La vidéo amateur - montrant les brigadiers une matraque à la main, avec un jeune au pantalon baissé - reprise par les médias et sur les réseaux sociaux suscite de nombreuses réactions. Après son transport à l’hôpital, un médecin avait diagnostiqué à la victime « une plaie longitudinale du canal anal » et une « section du muscle sphinctérien », et lui avait prescrit 60 jours d’incapacité totale de travail (ITT). Alex*, 27 ans, a participé aux émeutes urbaines en 2005 et déplore dans un premier temps  l’instrumentalisation de la vidéo par l’extrême droite. Puis, le jeune homme n’exclue pas d’éventuelles représailles. « Si la police avait fait cela à mon frère, je les aurais tués », s’exclame-t-il avec deux autres amis. « Il pourrait rester handicapé toute sa vie », note également un jeune homme à la terrasse d’un café, dans ce quartier où le malaise semble bien plus profond.

« On nous aime quand on brille dans le sport mais sinon, on se fait insulter. On est plusieurs à avoir un casier de judiciaire ici, je n’irai donc plus à l’affrontement avec les flics. Mais si les "petits" veulent le faire, je ne les en empêcherai pas », reprend Alex.
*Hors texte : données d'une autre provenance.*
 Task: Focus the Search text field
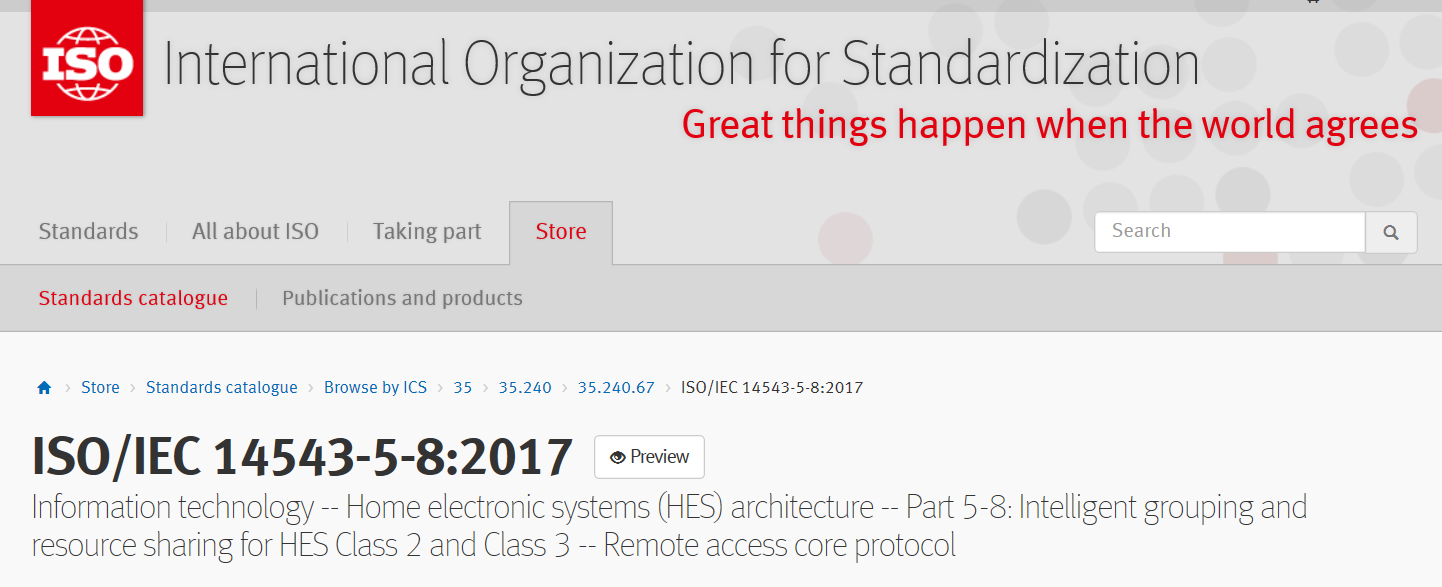[1230, 232]
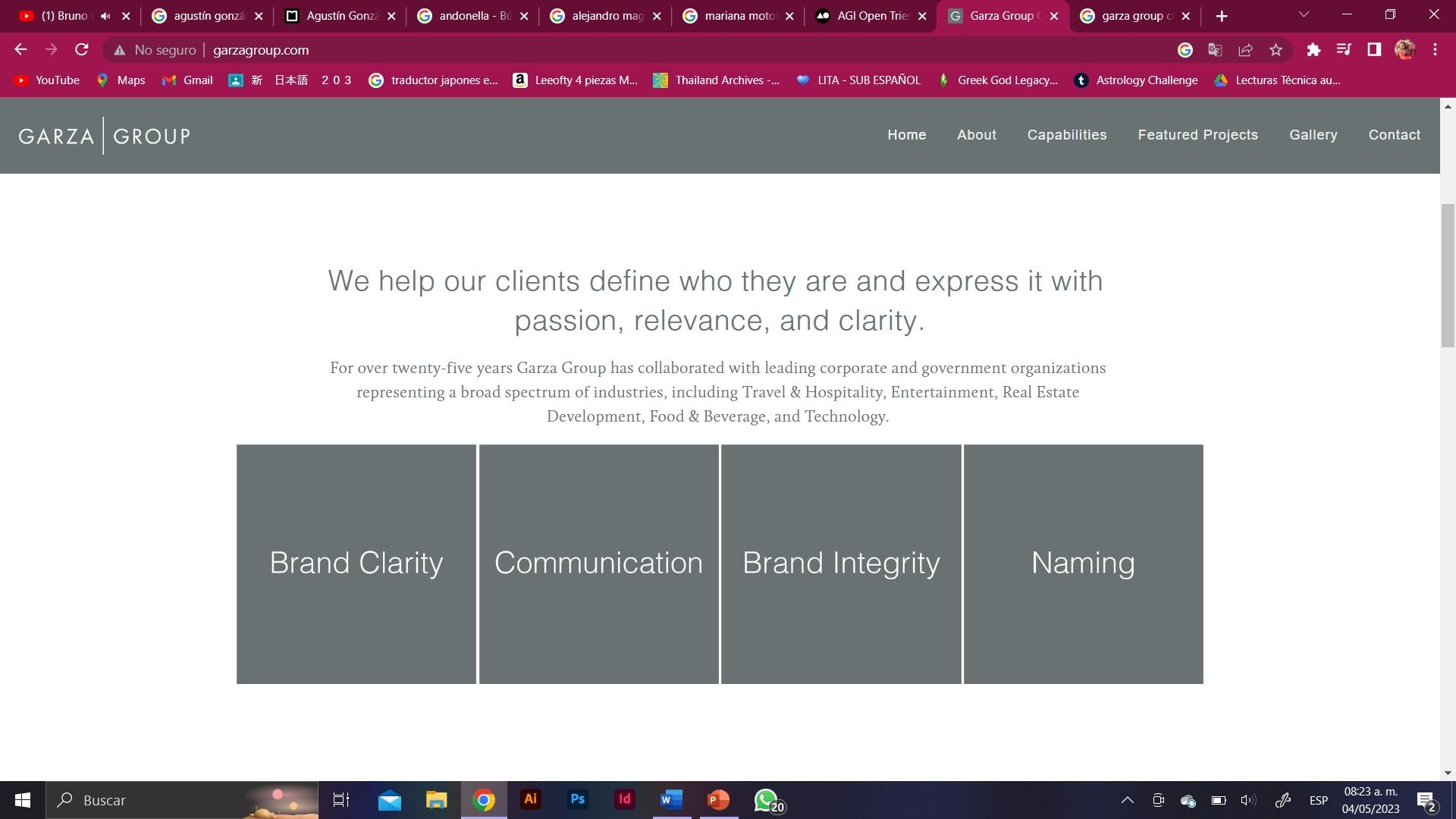Open the Brand Clarity tile
Image resolution: width=1456 pixels, height=819 pixels.
(x=356, y=563)
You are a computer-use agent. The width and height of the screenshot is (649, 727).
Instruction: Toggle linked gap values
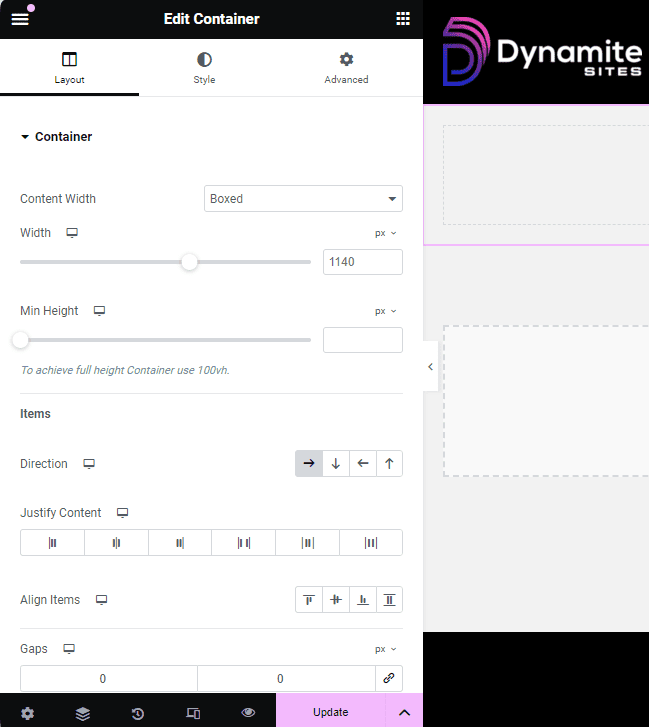point(389,678)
Ce fonctionnaire, d’à peine 30 ans, est aujourd’hui désabusé. « Ces policiers suspectés finiront par être mutés. Nous, ici, on a peu de marge de manœuvre pour bouger, travailler. Regardez, dans le projet du Grand Paris Express, personne d’Aulnay-sous-Bois n’a été embauché ». D'une allée rénovée depuis peu, le jeune homme analyse l’évolution des 3000. « Une partie du quartier a été refait. Mais tout ce qu’on sait faire ici, c’est mettre de l’argent dans le béton », déplore-t-il.